Examples of addition and multiplication tables $\oplus$ for $n=1$ $$ \left(\begin{array}{r}1\end{array}\right) $$
$\otimes$ for $n=1$ $$ \left(\begin{array}{r}1\end{array}\right) $$
$\oplus$ for $n=2$ $$ \left(\begin{array}{rr}2 & 1 \\ 1 & 2 \end{array}\right) $$
$\otimes$ for $n=2$ $$ \left(\begin{array}{rr}1 & 2 \\ 2 & 2 \end{array}\right) $$
$\oplus$ for $n=3$ $$ \left(\begin{array}{rrr}2 & 3 & 2 \\ 3 & 2 & 3 \\ 2 & 3 & 2\end{array}\right) $$
$\otimes$ for $n=3$ $$ \left(\begin{array}{rrr} 1 & 2 & 3 \\ 2 & 2 & 2 \\ 3 & 2 & 3\end{array}\right) $$
$\oplus$ for $n=4$ $$ \left(\begin{array}{rrrr}2 & 3 & 4 & 1 \\ 3 & 4 & 1 & 2 \\ 4 & 1 & 2 & 3 \\ 1 & 2 & 3 & 4\end{array}\right) $$
$\otimes$ for $n=4$ $$ \left(\begin{array}{rrrr}1 & 2 & 3 & 4 \\ 2 & 4 & 2 & 4 \\ 3 & 2 & 1 & 4 \\ 4 & 4 & 4 & 4\end{array}\right) $$
$\oplus$ for $n=5$ $$ \left(\begin{array}{rrrrr} 2 & 3 & 4 & 5 & 2 \\ 3 & 4 & 5 & 2 & 3 \\ 4 & 5 & 2 & 3 & 4 \\ 5 & 2 & 3 & 4 & 5 \\ 2 & 3 & 4 & 5 & 2 \end{array}\right) $$
$\otimes$ for $n=5$ $$ \left(\begin{array}{rrrrr} 1 & 2 & 3 & 4 & 5 \\ 2 & 4 & 2 & 4 & 2 \\ 3 & 2 & 5 & 4 & 3 \\ 4 & 4 & 4 & 4 & 4 \\ 5 & 2 & 3 & 4 & 5 \end{array}\right) $$
Visualization of addition and multiplication tables for $n=100$
Successor Graphs Let $G_n = ([n],E_n)$ be the directed graph defined on the vertices $[n]$ and between the vertices $a,b$ is an edge $a \rightarrow b \iff b = \pi_n(a+1)$.

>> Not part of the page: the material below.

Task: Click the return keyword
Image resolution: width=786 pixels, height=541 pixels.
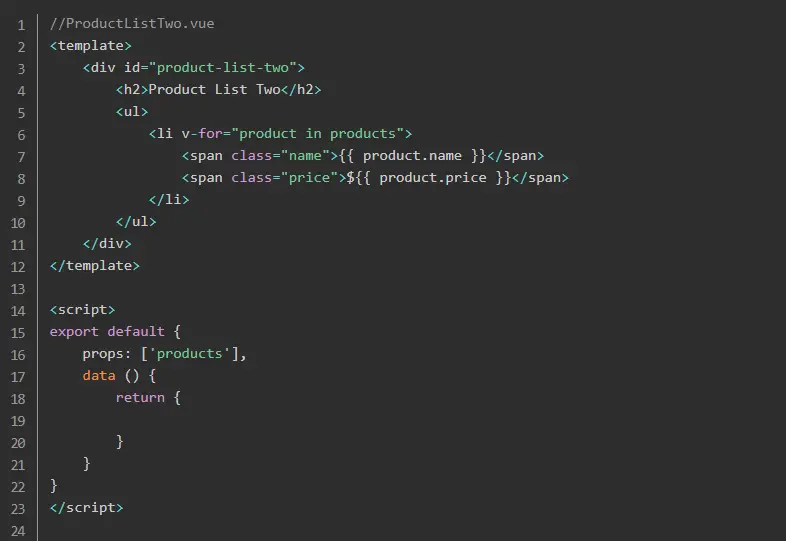Action: point(140,398)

Some graphs are shown in the following two tables.
We can see from this graphs a certain modularity and make the conjecture, that we have:
\begin{equation} a \oplus b = \begin{cases} a+b & \text{if } a+b \le n, \\ (a+b-\pi_n(n+1)) (\mod n-\pi_n(n+1)+1) + \pi_n(n+1), \text{ otherwise} \end{cases} \end{equation}
\begin{equation} a \otimes b = \begin{cases} a \cdot b & \text{if } a \cdot b \le n, \\ (a \cdot b-\pi_n(n+1)) (\mod n-\pi_n(n+1)+1) + \pi_n(n+1), \text{ otherwise} \end{cases} \end{equation}
These two equations could be used to speed up the computation of $\oplus, \otimes$ and would prove that the structure above is an abelian semiring.
Question: Can these two equation above about $\oplus,\otimes$ be proven?